# Österreichische Filliale von Alternate wird geschlossen



## Superwip (20. Januar 2011)

*Österreichische Filliale von Alternate wird geschlossen*

Wie kürzlich bekannt wurde soll die erst am 1. Oktober 2007 eröffnete (einzige) Österreichische Filliale von Alternate in Wien bereits im März wieder schließen.

Grund für die Schließung soll die Eröffnung einer nahegelegenen Filliale von (!)haas Elektronik sein

Problematisch für österreichische Alternatekunden ist in dem Zusammenhang vor allem der Wegfall der Möglichkeit der vor-Ort RMA Abwicklung

Alternate schließt österreichische Filiale! - o.v.e.r.clockers.at

ALTERNATE - MYALTERNATE - ALTERNATE intern - Der Store in Wien - Anfahrtsskizze&


----------



## Gast20141208 (20. Januar 2011)

*AW: Österreichische Filliale von Alternate wird geschlossen*

Die waren bei uns sowieso immer teurer als in Deutschland, also was soll's.


----------



## Genghis99 (21. Januar 2011)

*AW: Österreichische Filliale von Alternate wird geschlossen*

LOL. Hätte ich denen sagen können, das sie mit einem Lädchen in Wien nicht gegen DiTech anstinken können....

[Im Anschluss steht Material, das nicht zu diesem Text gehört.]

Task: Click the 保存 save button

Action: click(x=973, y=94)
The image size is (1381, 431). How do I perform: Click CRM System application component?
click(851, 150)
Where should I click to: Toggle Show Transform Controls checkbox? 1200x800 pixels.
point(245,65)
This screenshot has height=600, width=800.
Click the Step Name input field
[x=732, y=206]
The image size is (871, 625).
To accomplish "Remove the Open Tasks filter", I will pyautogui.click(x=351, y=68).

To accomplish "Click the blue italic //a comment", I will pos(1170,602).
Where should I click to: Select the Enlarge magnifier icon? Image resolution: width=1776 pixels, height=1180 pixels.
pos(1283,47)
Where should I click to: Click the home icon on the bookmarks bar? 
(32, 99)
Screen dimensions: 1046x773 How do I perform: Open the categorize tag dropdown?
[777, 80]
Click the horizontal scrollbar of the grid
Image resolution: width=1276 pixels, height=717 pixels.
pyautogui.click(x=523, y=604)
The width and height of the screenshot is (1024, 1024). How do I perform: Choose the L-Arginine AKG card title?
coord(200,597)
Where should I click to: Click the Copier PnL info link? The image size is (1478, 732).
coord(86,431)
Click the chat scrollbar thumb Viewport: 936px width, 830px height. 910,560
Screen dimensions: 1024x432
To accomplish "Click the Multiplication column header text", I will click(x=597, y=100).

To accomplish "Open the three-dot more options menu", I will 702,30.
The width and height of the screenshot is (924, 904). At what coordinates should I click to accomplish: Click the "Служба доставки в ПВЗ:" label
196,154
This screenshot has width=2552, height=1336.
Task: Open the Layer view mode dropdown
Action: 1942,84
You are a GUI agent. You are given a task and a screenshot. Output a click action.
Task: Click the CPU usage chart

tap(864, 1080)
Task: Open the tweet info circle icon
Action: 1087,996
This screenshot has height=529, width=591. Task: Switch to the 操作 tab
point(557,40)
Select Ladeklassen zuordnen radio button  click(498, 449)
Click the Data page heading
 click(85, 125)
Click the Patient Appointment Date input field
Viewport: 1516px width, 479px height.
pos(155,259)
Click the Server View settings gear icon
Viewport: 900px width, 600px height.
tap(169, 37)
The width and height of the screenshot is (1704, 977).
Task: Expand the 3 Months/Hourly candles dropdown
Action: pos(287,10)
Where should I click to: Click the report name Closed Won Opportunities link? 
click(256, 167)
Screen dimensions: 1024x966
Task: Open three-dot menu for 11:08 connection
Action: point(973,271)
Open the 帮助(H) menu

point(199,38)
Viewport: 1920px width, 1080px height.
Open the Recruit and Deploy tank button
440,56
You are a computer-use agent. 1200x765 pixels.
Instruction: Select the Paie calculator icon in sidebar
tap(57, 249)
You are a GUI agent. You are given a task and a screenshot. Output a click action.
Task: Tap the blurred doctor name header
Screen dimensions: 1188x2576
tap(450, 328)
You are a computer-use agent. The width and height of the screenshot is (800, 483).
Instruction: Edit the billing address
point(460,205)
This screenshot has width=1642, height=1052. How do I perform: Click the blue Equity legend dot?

https://www.ditech.at/site.do?id=geschichte


----------



## canis lupus (21. Januar 2011)

*AW: Österreichische Filliale von Alternate wird geschlossen*



Superwip schrieb:


> Problematisch für österreichische Alternatekunden ist in dem Zusammenhang vor allem der Wegfall der Möglichkeit der vor-Ort RMA Abwicklung



Nein, damit wird es keine Probleme geben:

Liebe Community,

es entspricht der Wahrheit, dass wir uns entschiedenen haben, den Retail-Store in Wien zum 31.03.2011 zu schließen, wovon auch die Belegschaft vor kurzem in Kenntnis gesetzt worden ist.
Von offizieller Seite kann jedoch dementiert werden, dass die Firma ALTERNATE in Wien die Insolvenz beantragen muss. Die Aufgabe des Retail-Konzeptes für Österreich bedeutet nicht, dass unsere Kunden zukünftig nicht mehr auf uns zählen dürfen, im Gegenteil. Ein Teil der Belegschaft wird am Standort Wien verbleiben bzw. in neue Büroräumlichkeiten übersiedeln und von dort das Online- sowie B2B-Geschäft weiter forcieren.
Es muss nicht befürchtet werden, dass Gutschriften und Gutscheine in Zukunft Ihre Gültigkeit verlieren. Diese können selbstverständlich weiterhin eingelöst bzw. verwendet werden. Der direkte Service-Weg über die Filiale wird zwar wegfallen, aber die Service-Abwicklung über unsere Retouren-Adresse in Wals Siezenheim wird, wie in der Vergangenheit, weiterhin tadellos funktionieren. Bei technischen Fragen steht unser Telesales-/Technik-Team natürlich auch weiterhin gerne zur Verfügung. Weitergehende Informationen (z.B. geänderte Öffnungszeiten) werden auf der ALTERNATE.at Seite kommuniziert.

- die Geschäftsleitung - 

Alternate schließt österreichische Filiale! - Forums - Page 4 - o.v.e.r.clockers.at

Bin kein Österreicher, aber ist Haas Elektronik nicht das gleiche wie Saturn, Media Markt und wie sie alle heißen?
Das ist für mich zu mindesten was ganz anderes als mein Alternate in Linden.


----------



## Rollora (21. Januar 2011)

*AW: Österreichische Filliale von Alternate wird geschlossen*

Alternate konnte gegen die große Konkurrenz in Wien sowieso nie an. Und anderswo hatten die ja eh keine Filialen


----------



## Lexx (21. Januar 2011)

*AW: Österreichische Filliale von Alternate wird geschlossen*

1.) gibts den elektro haas schon länger als den alternate auf der triester straße.
nämlich in der SCS.
2.) ist der öffentlich mehr als ungünstig zu erreichen.
3.) die lagerbestände waren und sind fragwürdigt (als wollten sie, daß niemand in 
den shop kommt, sondern nur per webshop kauft..)
4.) billig ist er ja nicht. (kannst gleich zum saturn fahren.)


> DiTech


detto. dieser laden ist tunlichst zu meiden.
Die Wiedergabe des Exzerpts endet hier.